It is important to have clear boundaries in all areas of your life, but it is crucial in the home environment if you are working remotely.
For most of us working from home, our work/life boundaries have become somewhat blurred.
We go from our bedroom to our “office” maybe in our pyjamas or gym gear. Or, we stay in our bedroom to work which may be the only space for efficient broadband.
Parents have to work on laptops and contend with Zoom or Microsoft Teams meetings within this confusion and more often, a cacophony of voices.
Who takes the attic space to work? Who looks after the children? Who does the lion’s share of the housework?

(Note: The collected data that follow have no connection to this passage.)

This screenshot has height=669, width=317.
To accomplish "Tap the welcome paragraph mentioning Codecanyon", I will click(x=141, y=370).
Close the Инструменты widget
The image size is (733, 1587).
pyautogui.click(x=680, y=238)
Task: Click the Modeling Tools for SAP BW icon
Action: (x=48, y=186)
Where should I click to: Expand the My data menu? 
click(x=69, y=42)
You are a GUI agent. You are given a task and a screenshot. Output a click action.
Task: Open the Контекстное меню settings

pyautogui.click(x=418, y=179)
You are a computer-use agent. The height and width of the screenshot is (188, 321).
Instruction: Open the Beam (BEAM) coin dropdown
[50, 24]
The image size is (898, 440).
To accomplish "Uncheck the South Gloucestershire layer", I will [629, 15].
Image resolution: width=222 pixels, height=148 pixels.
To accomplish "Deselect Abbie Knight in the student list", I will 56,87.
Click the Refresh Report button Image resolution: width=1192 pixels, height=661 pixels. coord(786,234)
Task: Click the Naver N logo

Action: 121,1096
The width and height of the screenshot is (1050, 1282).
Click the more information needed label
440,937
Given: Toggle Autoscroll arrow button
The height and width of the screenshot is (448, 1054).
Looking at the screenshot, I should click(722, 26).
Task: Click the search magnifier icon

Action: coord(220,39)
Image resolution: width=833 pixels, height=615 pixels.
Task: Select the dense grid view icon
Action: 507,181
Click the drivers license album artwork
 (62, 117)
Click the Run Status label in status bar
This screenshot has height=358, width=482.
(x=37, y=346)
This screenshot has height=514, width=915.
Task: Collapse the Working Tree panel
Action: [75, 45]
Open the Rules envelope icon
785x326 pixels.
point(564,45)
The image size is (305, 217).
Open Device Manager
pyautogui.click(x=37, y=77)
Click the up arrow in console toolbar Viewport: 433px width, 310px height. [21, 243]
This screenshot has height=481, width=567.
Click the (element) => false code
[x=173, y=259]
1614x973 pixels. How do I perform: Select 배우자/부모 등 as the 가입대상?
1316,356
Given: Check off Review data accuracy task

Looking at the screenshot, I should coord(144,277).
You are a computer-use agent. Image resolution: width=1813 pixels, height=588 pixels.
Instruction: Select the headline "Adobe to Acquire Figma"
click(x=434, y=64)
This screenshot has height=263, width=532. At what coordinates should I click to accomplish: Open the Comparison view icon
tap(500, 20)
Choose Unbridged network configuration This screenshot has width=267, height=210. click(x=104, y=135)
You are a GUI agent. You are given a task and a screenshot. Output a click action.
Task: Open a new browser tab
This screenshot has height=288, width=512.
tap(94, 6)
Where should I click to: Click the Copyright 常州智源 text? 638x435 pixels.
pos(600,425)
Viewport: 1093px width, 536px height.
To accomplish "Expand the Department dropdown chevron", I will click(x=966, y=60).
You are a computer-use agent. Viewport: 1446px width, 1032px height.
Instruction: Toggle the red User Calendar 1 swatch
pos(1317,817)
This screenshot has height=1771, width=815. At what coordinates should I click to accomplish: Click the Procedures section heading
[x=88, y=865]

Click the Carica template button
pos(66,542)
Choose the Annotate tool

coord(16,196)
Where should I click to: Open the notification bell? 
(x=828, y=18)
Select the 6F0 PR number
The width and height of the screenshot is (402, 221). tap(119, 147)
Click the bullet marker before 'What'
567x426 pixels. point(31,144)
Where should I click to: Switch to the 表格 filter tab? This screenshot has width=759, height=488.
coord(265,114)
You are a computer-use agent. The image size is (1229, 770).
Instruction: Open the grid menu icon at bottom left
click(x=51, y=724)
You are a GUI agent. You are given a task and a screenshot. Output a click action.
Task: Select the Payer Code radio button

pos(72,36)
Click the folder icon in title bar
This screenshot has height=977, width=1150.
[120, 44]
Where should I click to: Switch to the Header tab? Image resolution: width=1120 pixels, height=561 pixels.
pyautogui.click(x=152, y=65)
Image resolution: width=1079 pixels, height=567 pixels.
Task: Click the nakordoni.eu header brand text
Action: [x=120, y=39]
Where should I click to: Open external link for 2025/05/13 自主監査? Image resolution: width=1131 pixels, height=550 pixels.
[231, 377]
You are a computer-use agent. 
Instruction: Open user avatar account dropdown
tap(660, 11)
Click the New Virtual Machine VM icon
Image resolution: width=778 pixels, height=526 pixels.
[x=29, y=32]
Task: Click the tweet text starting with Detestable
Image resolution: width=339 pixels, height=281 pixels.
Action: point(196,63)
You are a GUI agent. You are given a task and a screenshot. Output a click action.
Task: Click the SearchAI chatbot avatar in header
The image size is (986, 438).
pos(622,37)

Working with a client recently, I asked the question; “how did you end up working at the kitchen table while your partner ‘took over’ the attic space?” My client responded: “I would have preferred the attic but I thought, it’s easier being in the kitchen for meal prep and other tasks.”
What would it take to be clear and confident to assert ourselves and ask for what it is we really want? How do you set and build healthy boundaries?
Having no boundaries is often an indicator of low self-esteem. It is important to have self-esteem which is unconditional acknowledgement for your own worth and lovability. You are acknowledged for “being” a good person. Building low esteem is an essential component of the Confidence Coaching Programme at CarmelOKeeffe.com.
Identify your core values and align with your everyday living. For example, if ‘Meaningful Work’ is one of your top values, what does this look like in your current role? Are you in alignment with this value in the course of your daily work?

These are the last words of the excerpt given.